# Extract provided
──────────────────────────────

Investing.com - Oil bulls were in search of their mojo again on Wednesday as crude prices tumbled almost 3% from a sixth straight build in U.S. stockpiles and OPEC+’s decision to leave production levels unchanged on the notion that Chinese demand would pick up.

New York-traded West Texas Intermediate, or WTI, crude for March was down $2.09, or 2.7%, to $76.78 per barrel by 12:06 ET (17:06 GMT). The session low was $76.78.

London-traded Brent crude for March delivery was down $2.32, or 2.7%, to $83.14, after an intraday bottom at $83.14.

U.S. crude inventories rose by 4.14M barrels during the week ended Jan. 27, the Energy Information Administration, or EIA, said in its Weekly Petroleum Status Report.

The build was above the 0.376M forecast by industry analysts and compared with the rise of 0.533M reported by the EIA during the previous week to Jan 20.

──────────────────────────────

# Data block
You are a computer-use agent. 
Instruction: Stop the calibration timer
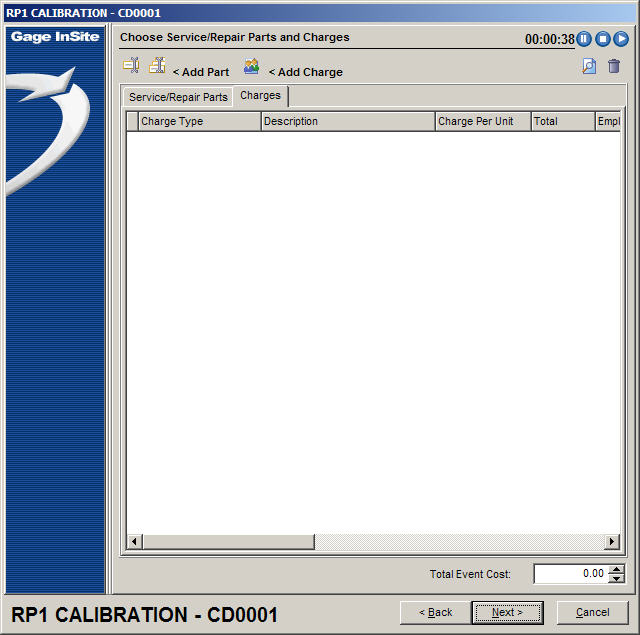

──────────────────────────────

# Parts of the exercise
a) According to the oil market report, by how much did U.S. crude inventories rise during the week ended Jan. 27?
b) Please write out the part of the oil market report that opens with the words containing "New York-traded West" and closes with "Petroleum Status Report.".
c) Decide whether each statement agrees with the oil market report, answering yes or no and quoting the words that settle it: (i) The session low for WTI crude was $76.78. (ii) The rise in U.S. crude inventories fell short of the analysts' forecast. (iii) OPEC+ chose to raise production levels.

# Solved problems
a) 4.14M barrels.

b)
New York-traded West Texas Intermediate, or WTI, crude for March was down $2.09, or 2.7%, to $76.78 per barrel by 12:06 ET (17:06 GMT). The session low was $76.78.

London-traded Brent crude for March delivery was down $2.32, or 2.7%, to $83.14, after an intraday bottom at $83.14.

U.S. crude inventories rose by 4.14M barrels during the week ended Jan. 27, the Energy Information Administration, or EIA, said in its Weekly Petroleum Status Report.

c)
(i) Yes: "The session low was $76.78."
(ii) No: "The build was above the 0.376M forecast by industry analysts"
(iii) No: "OPEC+’s decision to leave production levels unchanged"